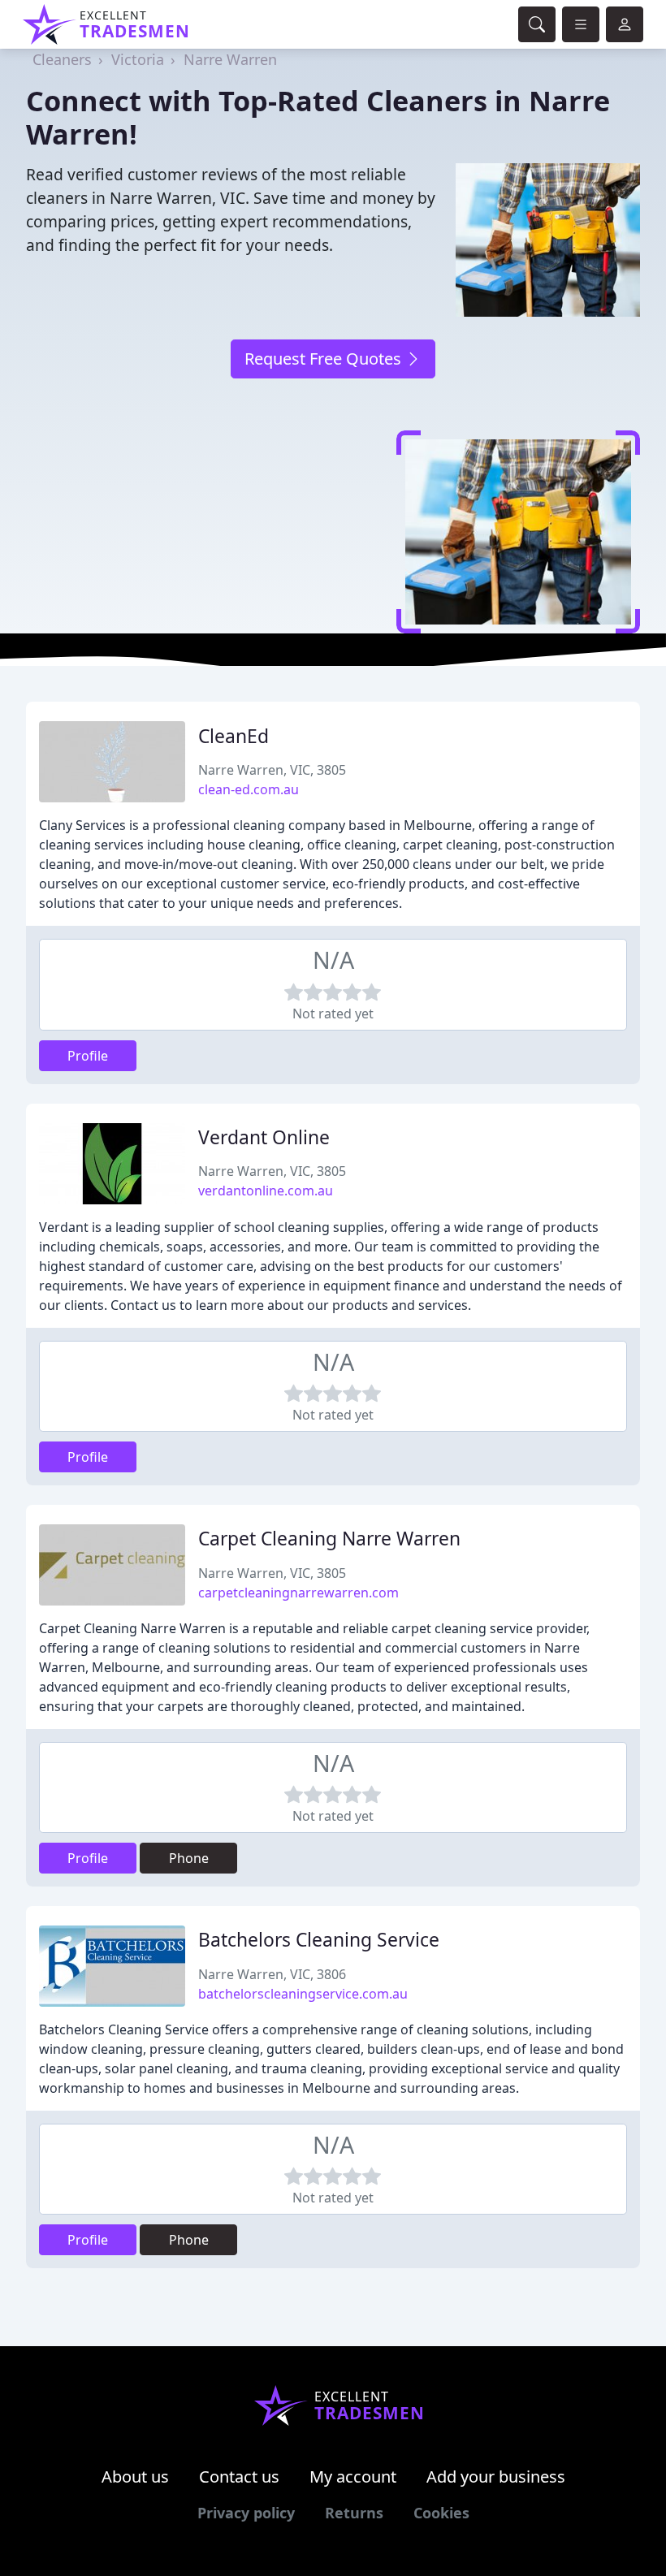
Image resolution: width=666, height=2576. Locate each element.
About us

==================================================

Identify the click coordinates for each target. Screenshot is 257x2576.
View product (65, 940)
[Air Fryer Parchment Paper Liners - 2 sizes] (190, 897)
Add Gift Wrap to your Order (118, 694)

==================================================

Whenever a line in the records above contains the string "each", copy that line.

## Result for this exercise
Image resolution: width=666, height=2576. Locate each element.
Identify the click coordinates for each target. Screenshot is 257x2576.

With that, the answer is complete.